══ Data

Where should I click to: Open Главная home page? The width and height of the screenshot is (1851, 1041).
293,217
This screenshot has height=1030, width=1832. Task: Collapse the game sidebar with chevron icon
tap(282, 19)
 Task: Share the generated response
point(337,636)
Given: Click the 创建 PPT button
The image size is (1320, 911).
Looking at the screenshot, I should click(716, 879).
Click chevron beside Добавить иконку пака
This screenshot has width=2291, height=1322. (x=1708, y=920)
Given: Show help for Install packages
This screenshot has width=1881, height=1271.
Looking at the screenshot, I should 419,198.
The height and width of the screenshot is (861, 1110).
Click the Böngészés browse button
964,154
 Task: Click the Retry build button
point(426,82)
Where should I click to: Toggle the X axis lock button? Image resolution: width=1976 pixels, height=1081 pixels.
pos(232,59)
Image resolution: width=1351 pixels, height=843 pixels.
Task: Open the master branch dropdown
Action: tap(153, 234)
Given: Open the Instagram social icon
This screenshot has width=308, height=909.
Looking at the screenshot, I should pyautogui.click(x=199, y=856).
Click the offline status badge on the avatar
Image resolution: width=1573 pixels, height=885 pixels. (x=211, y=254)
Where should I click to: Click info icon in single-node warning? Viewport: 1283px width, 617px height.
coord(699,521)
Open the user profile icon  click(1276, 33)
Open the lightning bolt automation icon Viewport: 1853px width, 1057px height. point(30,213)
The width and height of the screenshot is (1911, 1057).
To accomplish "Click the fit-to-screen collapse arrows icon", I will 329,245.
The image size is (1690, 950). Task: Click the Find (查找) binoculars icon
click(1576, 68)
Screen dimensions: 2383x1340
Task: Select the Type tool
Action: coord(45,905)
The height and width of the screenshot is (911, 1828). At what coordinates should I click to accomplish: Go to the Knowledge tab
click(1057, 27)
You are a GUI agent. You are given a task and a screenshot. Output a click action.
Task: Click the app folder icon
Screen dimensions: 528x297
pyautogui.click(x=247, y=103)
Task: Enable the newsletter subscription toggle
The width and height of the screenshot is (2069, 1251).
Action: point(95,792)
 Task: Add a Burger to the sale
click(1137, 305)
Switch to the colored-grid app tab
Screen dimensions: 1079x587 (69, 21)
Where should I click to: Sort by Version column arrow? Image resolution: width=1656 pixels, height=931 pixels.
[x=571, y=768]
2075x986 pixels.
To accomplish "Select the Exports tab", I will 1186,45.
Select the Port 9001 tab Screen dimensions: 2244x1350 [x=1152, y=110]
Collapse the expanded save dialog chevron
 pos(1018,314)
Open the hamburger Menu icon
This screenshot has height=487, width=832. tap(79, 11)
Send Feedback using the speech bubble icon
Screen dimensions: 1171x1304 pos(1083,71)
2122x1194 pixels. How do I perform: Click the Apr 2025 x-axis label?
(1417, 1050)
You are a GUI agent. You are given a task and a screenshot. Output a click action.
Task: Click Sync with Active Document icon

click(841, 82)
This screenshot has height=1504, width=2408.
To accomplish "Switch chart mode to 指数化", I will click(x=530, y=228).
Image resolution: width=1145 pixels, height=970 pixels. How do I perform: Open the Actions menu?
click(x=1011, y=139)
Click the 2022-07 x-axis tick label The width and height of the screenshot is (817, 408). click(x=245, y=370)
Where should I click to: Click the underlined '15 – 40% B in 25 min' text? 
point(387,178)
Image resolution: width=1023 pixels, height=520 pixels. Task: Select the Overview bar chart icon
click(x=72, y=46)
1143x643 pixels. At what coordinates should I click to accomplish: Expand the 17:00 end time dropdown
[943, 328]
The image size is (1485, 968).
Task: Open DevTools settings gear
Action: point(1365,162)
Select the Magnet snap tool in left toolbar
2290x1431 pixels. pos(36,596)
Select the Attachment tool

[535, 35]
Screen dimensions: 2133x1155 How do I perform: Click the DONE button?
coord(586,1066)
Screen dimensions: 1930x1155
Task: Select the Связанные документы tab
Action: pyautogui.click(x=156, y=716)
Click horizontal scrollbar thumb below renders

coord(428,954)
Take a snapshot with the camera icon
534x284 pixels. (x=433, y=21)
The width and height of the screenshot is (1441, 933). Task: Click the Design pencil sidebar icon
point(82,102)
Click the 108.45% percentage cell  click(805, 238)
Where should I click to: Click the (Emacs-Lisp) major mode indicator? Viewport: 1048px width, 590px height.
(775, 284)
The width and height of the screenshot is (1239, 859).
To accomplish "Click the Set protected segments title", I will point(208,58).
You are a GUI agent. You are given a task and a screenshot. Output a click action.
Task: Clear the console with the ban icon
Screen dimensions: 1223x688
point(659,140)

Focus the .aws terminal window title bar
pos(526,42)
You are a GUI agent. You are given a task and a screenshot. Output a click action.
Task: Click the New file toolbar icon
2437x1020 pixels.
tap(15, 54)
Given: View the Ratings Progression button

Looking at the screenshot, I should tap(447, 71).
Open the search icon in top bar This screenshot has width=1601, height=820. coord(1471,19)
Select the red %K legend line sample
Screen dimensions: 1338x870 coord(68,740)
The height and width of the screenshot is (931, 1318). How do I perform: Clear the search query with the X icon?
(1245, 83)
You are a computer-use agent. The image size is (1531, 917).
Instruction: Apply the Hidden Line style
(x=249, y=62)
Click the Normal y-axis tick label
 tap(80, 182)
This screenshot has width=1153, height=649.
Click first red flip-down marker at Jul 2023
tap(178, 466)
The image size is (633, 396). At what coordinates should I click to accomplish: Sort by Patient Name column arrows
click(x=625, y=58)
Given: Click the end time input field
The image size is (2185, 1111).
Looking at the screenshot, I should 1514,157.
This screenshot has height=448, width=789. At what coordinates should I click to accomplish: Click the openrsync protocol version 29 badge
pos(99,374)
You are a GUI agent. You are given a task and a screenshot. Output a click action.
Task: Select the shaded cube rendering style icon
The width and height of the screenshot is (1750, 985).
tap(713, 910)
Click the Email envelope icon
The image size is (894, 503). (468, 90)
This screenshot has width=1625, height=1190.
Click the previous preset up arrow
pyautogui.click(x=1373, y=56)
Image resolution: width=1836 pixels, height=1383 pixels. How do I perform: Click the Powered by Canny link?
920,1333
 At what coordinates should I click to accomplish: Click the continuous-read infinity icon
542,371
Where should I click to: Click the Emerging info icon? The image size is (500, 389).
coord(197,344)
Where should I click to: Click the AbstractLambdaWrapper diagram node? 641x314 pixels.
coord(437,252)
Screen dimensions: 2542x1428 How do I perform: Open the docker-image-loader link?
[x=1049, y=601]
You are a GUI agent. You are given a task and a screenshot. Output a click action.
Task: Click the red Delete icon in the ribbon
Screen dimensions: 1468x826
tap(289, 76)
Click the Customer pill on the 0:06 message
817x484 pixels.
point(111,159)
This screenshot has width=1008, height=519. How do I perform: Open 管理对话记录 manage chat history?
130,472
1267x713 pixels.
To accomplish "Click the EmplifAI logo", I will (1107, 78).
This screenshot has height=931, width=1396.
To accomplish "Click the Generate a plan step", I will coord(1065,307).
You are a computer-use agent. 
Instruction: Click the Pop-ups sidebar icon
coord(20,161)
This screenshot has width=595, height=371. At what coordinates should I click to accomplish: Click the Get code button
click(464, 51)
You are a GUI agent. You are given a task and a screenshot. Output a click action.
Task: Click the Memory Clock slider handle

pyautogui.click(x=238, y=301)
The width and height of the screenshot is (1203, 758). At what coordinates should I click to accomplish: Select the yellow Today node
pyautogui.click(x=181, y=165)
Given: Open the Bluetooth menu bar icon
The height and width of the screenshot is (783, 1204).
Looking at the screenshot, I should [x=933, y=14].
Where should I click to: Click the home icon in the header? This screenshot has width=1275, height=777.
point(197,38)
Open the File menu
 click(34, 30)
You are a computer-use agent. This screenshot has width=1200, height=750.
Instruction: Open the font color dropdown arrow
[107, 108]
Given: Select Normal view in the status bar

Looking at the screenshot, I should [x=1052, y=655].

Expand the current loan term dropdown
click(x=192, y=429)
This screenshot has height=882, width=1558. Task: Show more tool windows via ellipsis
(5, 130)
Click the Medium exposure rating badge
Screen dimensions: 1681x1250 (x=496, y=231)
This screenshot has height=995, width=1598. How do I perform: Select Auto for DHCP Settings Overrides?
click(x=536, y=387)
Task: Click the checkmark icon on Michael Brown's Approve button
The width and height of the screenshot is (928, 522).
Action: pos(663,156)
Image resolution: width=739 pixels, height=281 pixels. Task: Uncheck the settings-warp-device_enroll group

════

- [Work instruction]: Lines from the start of the records through the one containing "Open the user" are what should be retyped, exactly and in full, both ends included.

- [Task answer]:
Where should I click to: Open Главная home page? The width and height of the screenshot is (1851, 1041).
293,217
This screenshot has height=1030, width=1832. Task: Collapse the game sidebar with chevron icon
tap(282, 19)
 Task: Share the generated response
point(337,636)
Given: Click the 创建 PPT button
The image size is (1320, 911).
Looking at the screenshot, I should click(716, 879).
Click chevron beside Добавить иконку пака
This screenshot has width=2291, height=1322. (x=1708, y=920)
Given: Show help for Install packages
This screenshot has width=1881, height=1271.
Looking at the screenshot, I should 419,198.
The height and width of the screenshot is (861, 1110).
Click the Böngészés browse button
964,154
 Task: Click the Retry build button
point(426,82)
Where should I click to: Toggle the X axis lock button? Image resolution: width=1976 pixels, height=1081 pixels.
pos(232,59)
Image resolution: width=1351 pixels, height=843 pixels.
Task: Open the master branch dropdown
Action: tap(153, 234)
Given: Open the Instagram social icon
This screenshot has width=308, height=909.
Looking at the screenshot, I should pyautogui.click(x=199, y=856).
Click the offline status badge on the avatar
Image resolution: width=1573 pixels, height=885 pixels. (x=211, y=254)
Where should I click to: Click info icon in single-node warning? Viewport: 1283px width, 617px height.
coord(699,521)
Open the user profile icon  click(1276, 33)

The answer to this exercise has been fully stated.